I am currently reading the book "An Introduction to Functional Programming through Lambda Calculus" (the 2011 edition) and am a bit puzzled by the definitions of free and bound variables with regards to function application.
The book states, in section 2.10, that a variable is bound in an expression if
- the expression is an application $(\langle function \rangle \langle argument \rangle)$ and the variable is bound in $ \langle function \rangle$ OR $\langle argument \rangle$, or
- the expression is a function $\lambda \langle name \rangle. \langle body \rangle $ and the variable is named $\langle name \rangle$ or bound in $\langle body \rangle$.
Next, it states that a variable is free in an expression if
- The expression is a single name and the variable has that name, or
- the expression is an application $(\langle function \rangle \langle argument \rangle)$ and the variable is free in $\langle function \rangle$ OR $\langle argument \rangle$, or
- the expression is a function $\lambda \langle name \rangle.\langle body \rangle$ and the variable is not named $\langle name \rangle$ and is free in $\langle body \rangle$.
What confuses me is the use of "or" in the definitions of both bound and free variables in applications. I figured that if a variable is not bound, it must be free, and if a variable is not free, it must be bound. So I would expect that if a variable is free, the point 1 in the definition of bound above is inverted, so with boolean logic $\neg(A \lor B)$ should become $\neg A \land \neg B$.
However, the book doesn't state that a variable is free if it is free in $\langle function \rangle$ AND $\langle argument \rangle$.

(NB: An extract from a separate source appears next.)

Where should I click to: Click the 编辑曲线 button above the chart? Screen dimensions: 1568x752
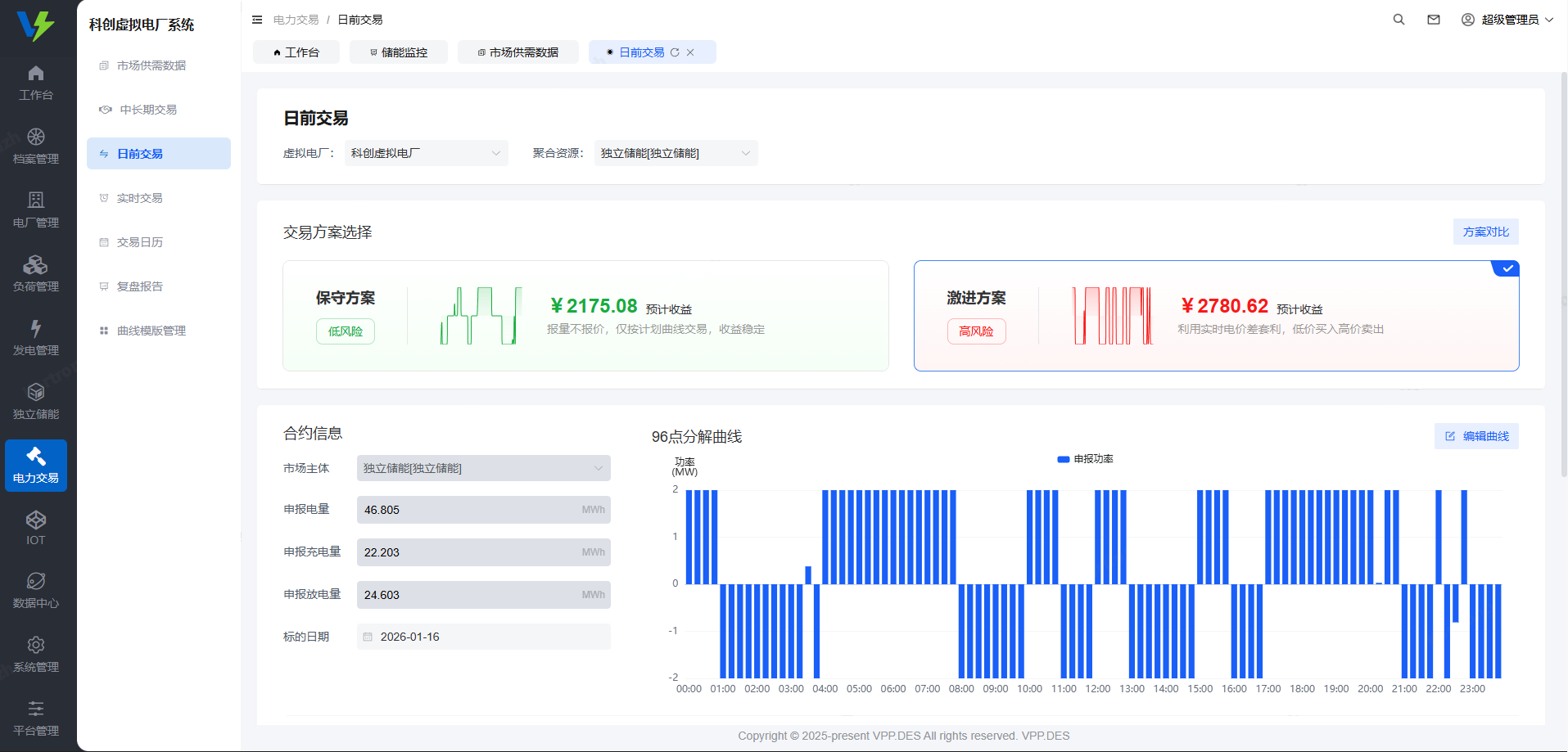pos(1476,435)
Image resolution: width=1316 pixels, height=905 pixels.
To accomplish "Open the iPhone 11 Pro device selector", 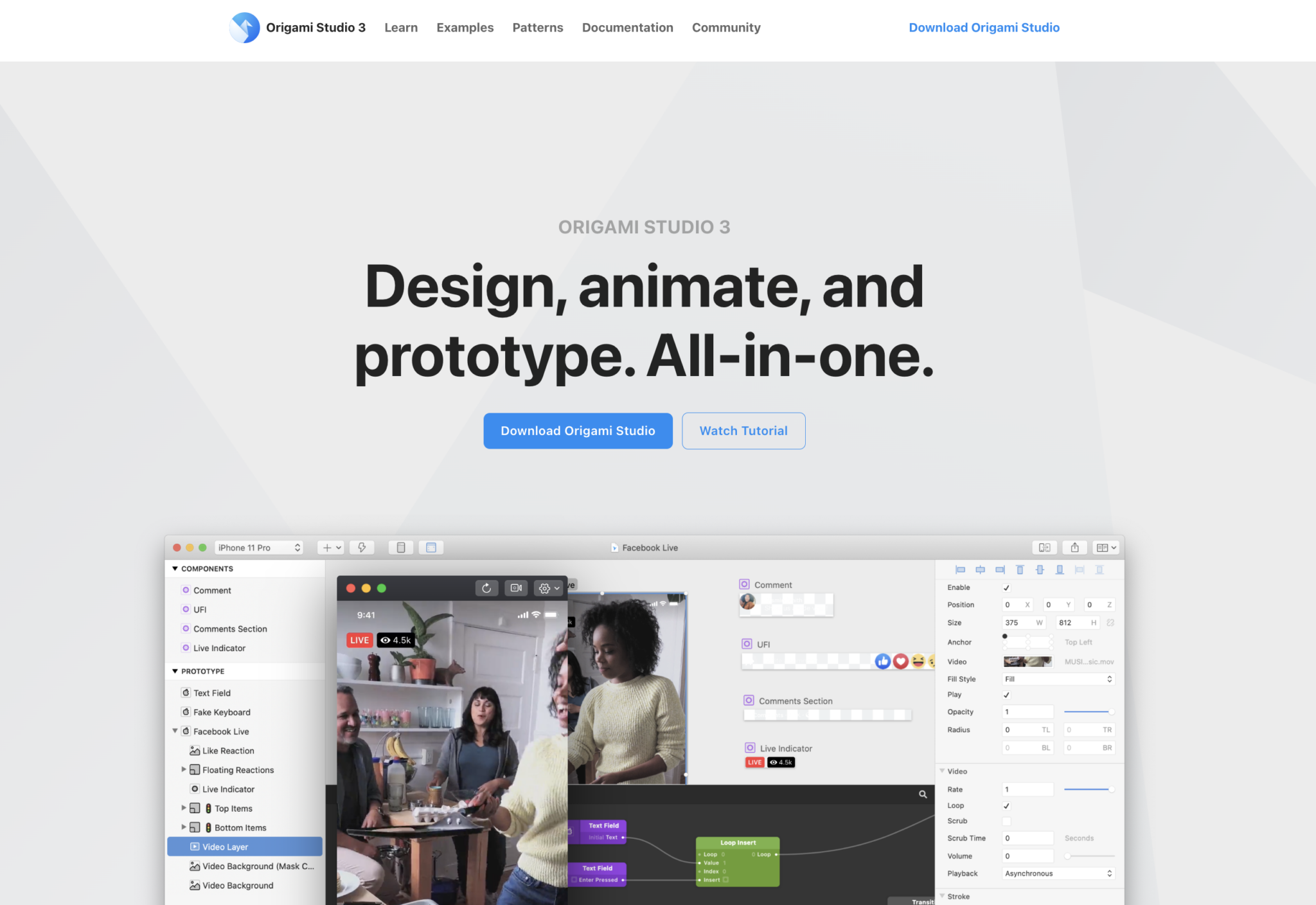I will click(258, 547).
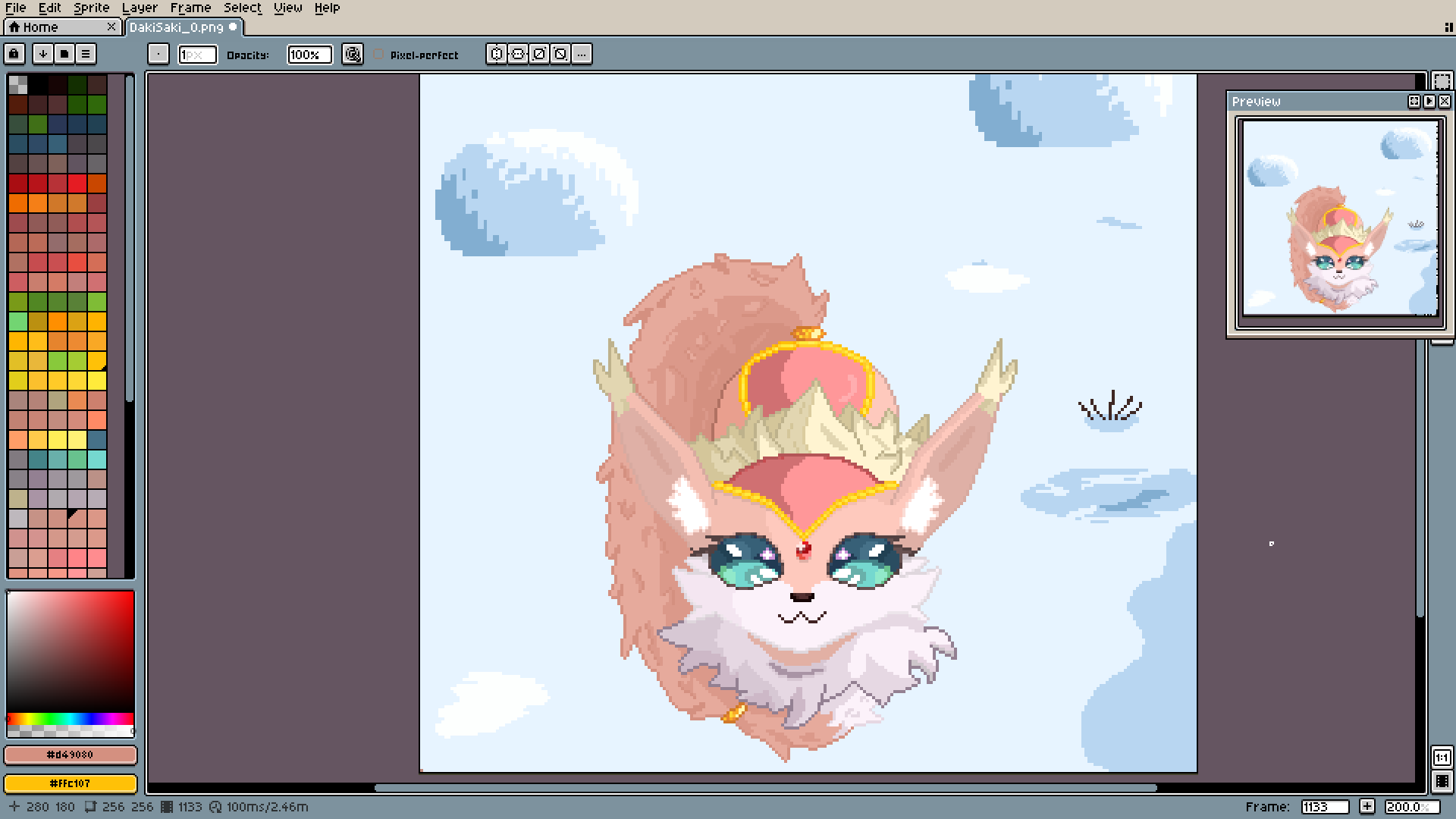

I checked Wikipedia for another reference and it states:
The set of free variables of a lambda expression, M, is denoted as FV(M) and is defined by recursion on the structure of the terms, as follows:
$FV(x) = \{x\}$, where $x$ is a variable
$FV(\lambda x.M) = FV(M) \setminus \{x\}$
$FV(M N) = FV(M) \cup FV(N)$
So the set of bound variables in (M N) should be the complement of $FV(M) \cup FV(N)$ which I believe would be $FV(M)' \cap FV(N)'$ where ' denotes the complement.
The book repeats this definition later in a summary of the chapter, so I'm hesitant to think it would be a typo. I'm thinking that either I'm
- wrong in assuming that bound and free are full complements or
- wrong in thinking that a variable with the same name in the function and argument expressions of an application is the same variable.
What is the correct interpretation here? As an example, in the application expression $(\lambda x.x\ \ \lambda y.x)$, is $x$ bound or free, or is it senseless to speak of "x" outside of the scope of either the function or argument expressions?